[[ EXERCISE MATERIALS, beginning ]]

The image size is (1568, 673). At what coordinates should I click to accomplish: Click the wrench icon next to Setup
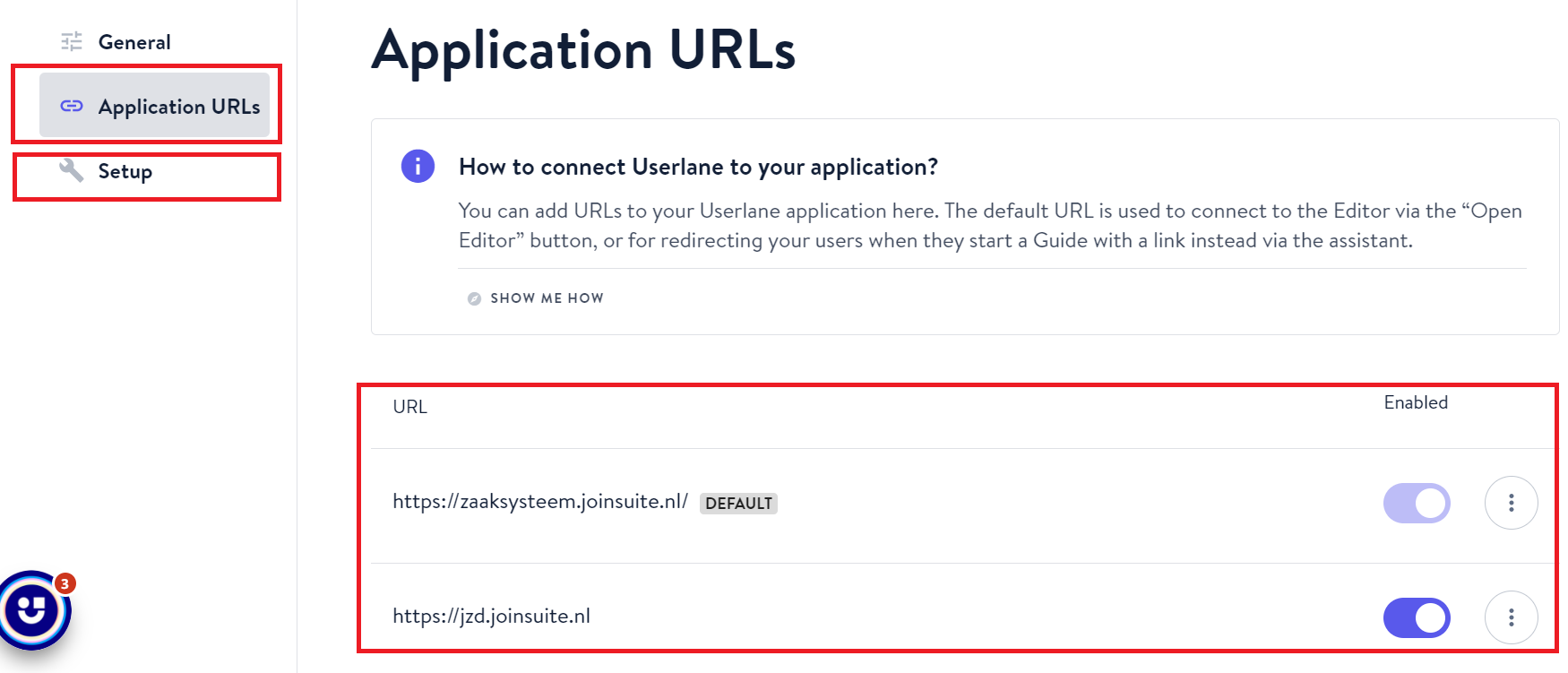[72, 170]
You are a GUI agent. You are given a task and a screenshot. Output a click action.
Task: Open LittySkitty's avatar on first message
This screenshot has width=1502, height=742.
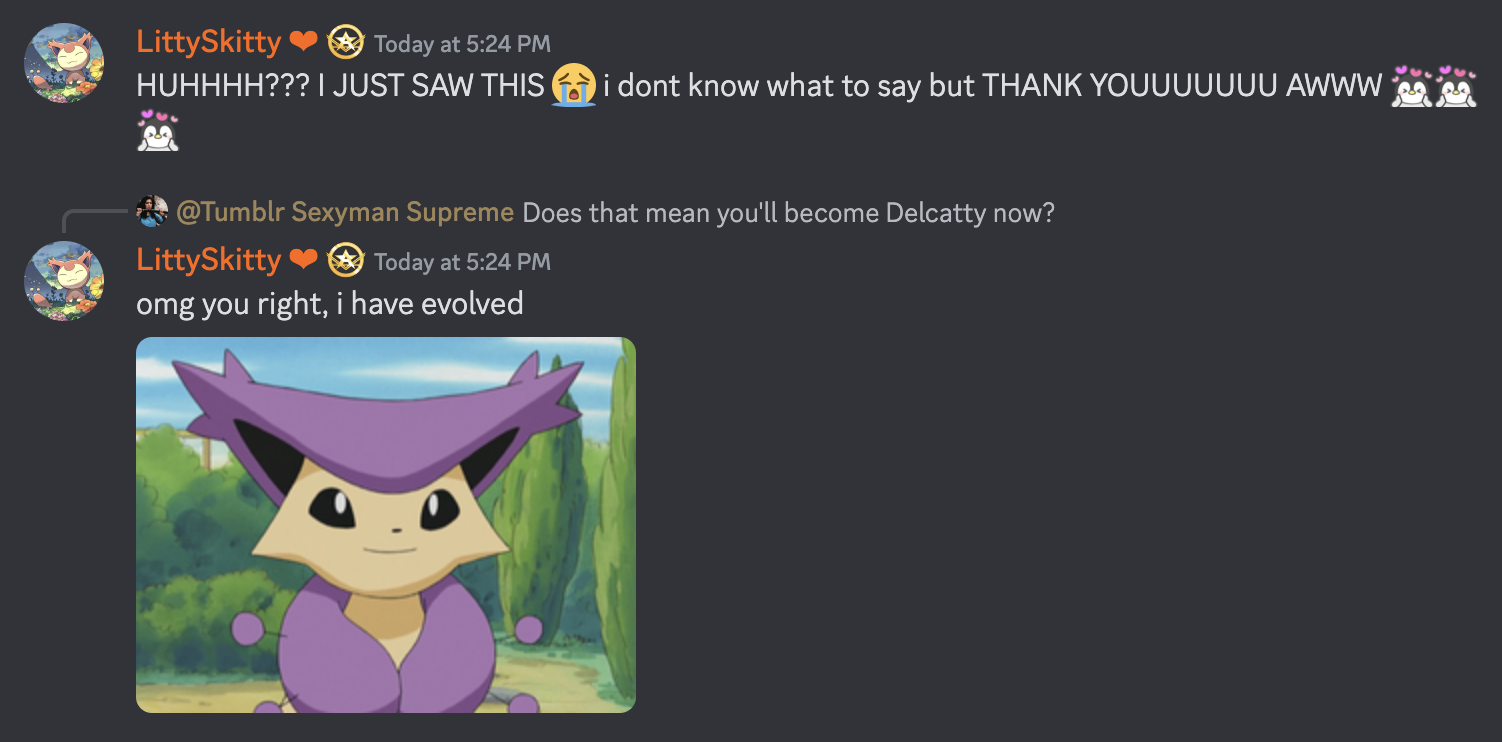[x=64, y=63]
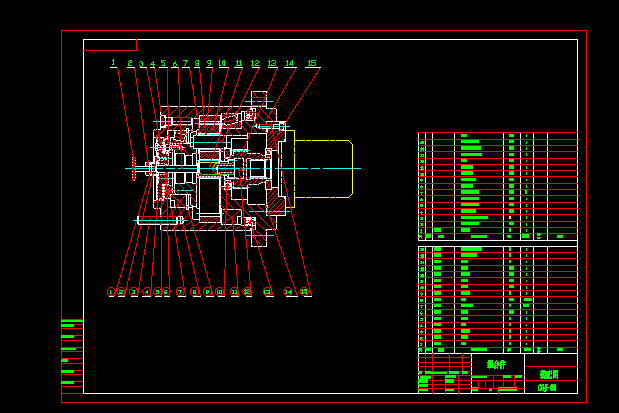
Task: Click the red handwheel at the shaft's left end
Action: point(132,168)
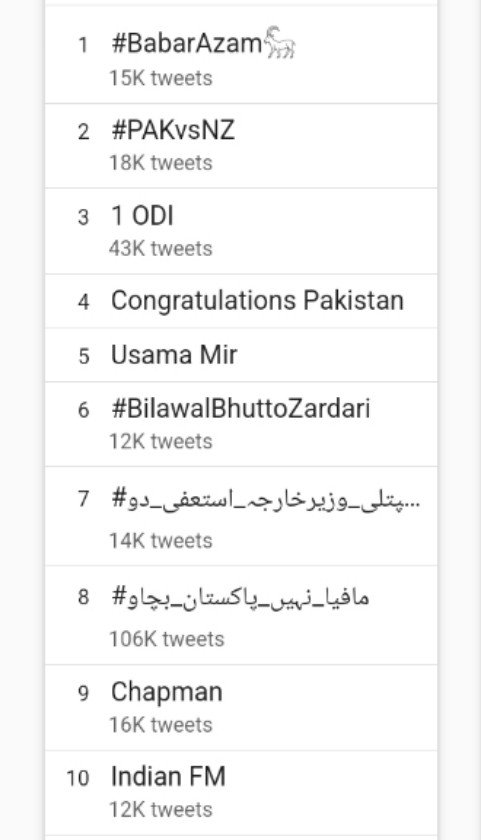Screen dimensions: 481x840
Task: Open the Urdu hashtag with 106K tweets
Action: [x=241, y=615]
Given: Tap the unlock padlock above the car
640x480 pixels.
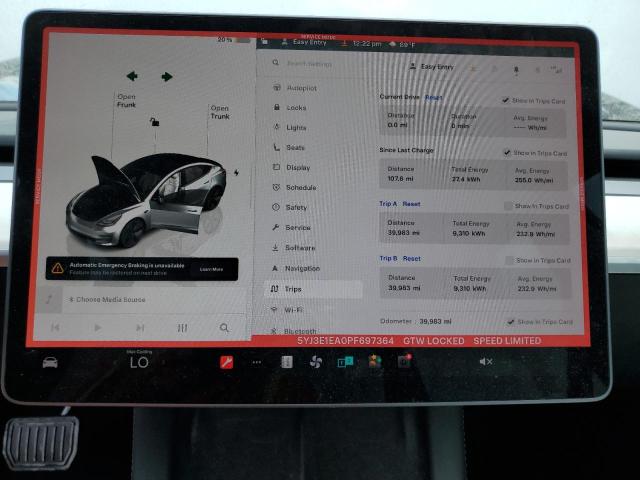Looking at the screenshot, I should [154, 122].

[[ EXERCISE MATERIALS, end ]]

Skipping every picture, reproduce the records word for word.

The image size is (1568, 673). At what coordinates should I click to accomplish: Click the wrench icon next to Setup
[72, 170]
You are a GUI agent. You are given a task and a screenshot. Output a click action.
Task: Open LittySkitty's avatar on first message
This screenshot has width=1502, height=742.
[x=64, y=63]
Task: Click the red handwheel at the shaft's left end
Action: point(132,168)
Screen dimensions: 481x840
Task: Open the Urdu hashtag with 106K tweets
Action: [x=241, y=615]
Given: Tap the unlock padlock above the car
640x480 pixels.
Looking at the screenshot, I should [154, 122].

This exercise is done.